__Input data__.
═══
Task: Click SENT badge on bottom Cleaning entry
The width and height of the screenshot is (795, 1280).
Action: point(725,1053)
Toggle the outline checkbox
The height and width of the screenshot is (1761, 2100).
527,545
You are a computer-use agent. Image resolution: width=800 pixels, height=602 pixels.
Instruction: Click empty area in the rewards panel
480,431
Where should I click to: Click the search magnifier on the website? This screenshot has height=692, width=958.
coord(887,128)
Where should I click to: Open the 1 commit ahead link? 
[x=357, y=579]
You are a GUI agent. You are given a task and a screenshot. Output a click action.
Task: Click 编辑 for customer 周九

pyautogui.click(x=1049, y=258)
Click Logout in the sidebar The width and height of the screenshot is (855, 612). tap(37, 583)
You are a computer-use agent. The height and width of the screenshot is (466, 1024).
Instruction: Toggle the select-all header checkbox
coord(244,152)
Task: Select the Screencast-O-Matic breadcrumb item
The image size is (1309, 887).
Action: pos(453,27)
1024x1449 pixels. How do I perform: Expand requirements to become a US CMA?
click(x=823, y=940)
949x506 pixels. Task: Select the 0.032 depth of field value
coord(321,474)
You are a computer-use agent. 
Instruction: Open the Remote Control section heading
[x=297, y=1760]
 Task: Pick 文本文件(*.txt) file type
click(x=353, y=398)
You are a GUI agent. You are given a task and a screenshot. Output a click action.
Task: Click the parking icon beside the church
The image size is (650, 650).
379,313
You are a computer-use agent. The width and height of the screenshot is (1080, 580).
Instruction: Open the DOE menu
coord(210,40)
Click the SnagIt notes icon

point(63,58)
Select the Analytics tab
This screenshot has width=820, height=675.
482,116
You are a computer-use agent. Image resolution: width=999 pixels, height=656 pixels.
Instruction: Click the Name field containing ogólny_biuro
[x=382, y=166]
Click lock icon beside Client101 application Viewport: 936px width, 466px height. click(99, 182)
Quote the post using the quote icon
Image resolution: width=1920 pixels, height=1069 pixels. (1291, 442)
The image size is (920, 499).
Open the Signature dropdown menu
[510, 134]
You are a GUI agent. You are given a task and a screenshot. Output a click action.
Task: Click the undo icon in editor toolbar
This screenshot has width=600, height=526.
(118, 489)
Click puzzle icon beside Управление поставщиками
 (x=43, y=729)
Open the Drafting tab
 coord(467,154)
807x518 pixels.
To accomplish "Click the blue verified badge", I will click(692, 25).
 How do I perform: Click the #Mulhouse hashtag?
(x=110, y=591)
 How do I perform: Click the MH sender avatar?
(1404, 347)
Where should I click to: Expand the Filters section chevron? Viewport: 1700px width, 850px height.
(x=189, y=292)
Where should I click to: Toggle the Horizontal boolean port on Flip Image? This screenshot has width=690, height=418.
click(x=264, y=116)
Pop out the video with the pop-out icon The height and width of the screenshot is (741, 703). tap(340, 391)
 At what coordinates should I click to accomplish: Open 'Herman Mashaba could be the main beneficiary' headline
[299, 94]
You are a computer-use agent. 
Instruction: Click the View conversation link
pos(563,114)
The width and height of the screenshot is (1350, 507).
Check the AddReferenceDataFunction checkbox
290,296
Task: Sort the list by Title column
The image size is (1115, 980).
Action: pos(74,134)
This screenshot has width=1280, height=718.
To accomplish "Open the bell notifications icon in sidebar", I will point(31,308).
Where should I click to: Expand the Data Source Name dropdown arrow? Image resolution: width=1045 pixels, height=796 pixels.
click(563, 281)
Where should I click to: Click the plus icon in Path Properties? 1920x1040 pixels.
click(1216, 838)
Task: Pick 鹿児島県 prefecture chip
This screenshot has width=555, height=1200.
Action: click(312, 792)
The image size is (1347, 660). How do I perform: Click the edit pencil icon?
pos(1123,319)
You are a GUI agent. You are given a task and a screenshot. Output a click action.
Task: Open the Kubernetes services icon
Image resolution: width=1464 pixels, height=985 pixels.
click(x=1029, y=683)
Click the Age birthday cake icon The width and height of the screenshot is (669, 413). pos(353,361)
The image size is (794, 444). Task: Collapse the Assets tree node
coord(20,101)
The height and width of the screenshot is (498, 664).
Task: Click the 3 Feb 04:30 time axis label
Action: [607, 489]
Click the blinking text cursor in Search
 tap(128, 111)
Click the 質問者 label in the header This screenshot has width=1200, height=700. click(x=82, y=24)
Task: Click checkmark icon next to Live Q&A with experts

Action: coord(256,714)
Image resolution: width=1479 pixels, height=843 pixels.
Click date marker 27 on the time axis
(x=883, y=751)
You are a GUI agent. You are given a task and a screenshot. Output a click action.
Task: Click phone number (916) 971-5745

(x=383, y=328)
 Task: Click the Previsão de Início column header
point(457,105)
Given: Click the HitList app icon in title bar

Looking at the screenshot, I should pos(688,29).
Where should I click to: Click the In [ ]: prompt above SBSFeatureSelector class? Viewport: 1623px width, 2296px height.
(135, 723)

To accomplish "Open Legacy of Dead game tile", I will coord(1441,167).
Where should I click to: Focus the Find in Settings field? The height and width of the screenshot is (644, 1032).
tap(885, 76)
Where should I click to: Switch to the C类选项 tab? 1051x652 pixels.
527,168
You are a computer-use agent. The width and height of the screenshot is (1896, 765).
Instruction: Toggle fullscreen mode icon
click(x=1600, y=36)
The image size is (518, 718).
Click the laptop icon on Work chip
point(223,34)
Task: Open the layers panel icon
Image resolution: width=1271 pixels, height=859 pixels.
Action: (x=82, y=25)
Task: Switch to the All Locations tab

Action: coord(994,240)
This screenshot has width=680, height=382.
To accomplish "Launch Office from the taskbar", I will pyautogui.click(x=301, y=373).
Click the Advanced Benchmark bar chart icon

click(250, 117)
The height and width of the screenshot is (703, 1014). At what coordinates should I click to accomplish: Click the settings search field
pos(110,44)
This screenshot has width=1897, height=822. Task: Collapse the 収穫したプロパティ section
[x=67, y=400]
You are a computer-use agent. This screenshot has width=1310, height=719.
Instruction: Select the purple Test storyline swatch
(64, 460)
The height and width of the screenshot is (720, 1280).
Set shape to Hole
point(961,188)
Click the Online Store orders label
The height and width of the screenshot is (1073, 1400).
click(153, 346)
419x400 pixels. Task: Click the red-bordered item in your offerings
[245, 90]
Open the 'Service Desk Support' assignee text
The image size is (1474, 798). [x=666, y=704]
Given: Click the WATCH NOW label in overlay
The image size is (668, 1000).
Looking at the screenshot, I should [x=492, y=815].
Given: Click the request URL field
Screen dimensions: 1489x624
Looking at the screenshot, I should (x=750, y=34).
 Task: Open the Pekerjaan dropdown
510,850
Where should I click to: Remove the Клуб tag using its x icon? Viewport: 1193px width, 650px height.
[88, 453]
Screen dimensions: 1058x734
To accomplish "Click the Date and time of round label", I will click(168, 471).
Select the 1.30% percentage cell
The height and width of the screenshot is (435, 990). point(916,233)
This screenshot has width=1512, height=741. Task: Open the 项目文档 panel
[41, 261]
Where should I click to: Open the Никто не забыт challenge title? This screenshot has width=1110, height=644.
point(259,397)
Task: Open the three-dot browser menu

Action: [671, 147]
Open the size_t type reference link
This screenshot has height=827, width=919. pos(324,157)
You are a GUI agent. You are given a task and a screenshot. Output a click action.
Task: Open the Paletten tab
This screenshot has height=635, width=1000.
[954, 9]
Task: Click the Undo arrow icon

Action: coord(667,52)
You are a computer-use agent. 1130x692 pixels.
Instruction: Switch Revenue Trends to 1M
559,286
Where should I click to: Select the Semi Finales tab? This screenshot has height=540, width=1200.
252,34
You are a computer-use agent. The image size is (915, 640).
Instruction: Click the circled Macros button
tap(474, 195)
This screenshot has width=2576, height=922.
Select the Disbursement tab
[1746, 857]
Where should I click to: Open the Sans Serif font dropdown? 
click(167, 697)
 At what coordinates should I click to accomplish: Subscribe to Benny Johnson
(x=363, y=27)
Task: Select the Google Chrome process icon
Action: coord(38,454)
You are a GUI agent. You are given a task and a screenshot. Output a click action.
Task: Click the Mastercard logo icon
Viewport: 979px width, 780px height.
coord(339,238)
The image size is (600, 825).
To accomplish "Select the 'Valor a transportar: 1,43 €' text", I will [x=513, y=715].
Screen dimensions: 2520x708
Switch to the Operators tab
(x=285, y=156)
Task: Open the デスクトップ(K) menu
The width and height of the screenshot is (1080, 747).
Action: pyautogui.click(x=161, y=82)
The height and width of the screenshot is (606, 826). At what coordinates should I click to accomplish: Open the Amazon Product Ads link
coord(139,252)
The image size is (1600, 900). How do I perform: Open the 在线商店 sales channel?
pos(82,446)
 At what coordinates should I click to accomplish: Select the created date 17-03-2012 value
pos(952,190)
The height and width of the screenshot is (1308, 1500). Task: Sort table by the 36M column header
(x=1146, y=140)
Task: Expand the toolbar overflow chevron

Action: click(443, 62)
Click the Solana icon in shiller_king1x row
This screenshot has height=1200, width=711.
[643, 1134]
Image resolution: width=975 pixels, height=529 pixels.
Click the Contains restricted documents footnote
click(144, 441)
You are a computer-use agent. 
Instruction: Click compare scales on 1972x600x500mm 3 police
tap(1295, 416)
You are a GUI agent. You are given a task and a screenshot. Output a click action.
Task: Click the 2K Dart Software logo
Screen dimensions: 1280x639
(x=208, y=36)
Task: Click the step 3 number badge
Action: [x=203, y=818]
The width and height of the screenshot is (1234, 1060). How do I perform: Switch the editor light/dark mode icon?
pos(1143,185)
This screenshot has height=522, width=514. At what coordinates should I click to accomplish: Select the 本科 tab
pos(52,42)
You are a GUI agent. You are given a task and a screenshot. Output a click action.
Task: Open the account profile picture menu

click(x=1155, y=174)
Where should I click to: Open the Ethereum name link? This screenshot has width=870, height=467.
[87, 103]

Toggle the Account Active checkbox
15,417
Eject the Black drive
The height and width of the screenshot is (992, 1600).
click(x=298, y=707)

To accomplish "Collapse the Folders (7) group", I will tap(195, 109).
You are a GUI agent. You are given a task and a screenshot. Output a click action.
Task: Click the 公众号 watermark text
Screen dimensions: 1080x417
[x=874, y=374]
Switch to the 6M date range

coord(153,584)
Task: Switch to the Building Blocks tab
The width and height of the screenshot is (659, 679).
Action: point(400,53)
═══
__About this task__.
The reply should hold only the lines of the listing above starting at the line containing "Select the 1.30% percentage cell" and ending at the line containing "You are a computer-use agent. The image", exactly as written.

__Your response__.
Select the 1.30% percentage cell
The height and width of the screenshot is (435, 990). point(916,233)
This screenshot has width=1512, height=741. Task: Open the 项目文档 panel
[41, 261]
Where should I click to: Open the Никто не забыт challenge title? This screenshot has width=1110, height=644.
point(259,397)
Task: Open the three-dot browser menu

Action: [671, 147]
Open the size_t type reference link
This screenshot has height=827, width=919. pos(324,157)
You are a GUI agent. You are given a task and a screenshot. Output a click action.
Task: Open the Paletten tab
This screenshot has height=635, width=1000.
[954, 9]
Task: Click the Undo arrow icon

Action: coord(667,52)
You are a computer-use agent. 1130x692 pixels.
Instruction: Switch Revenue Trends to 1M
559,286
Where should I click to: Select the Semi Finales tab? This screenshot has height=540, width=1200.
252,34
You are a computer-use agent. The image size is (915, 640).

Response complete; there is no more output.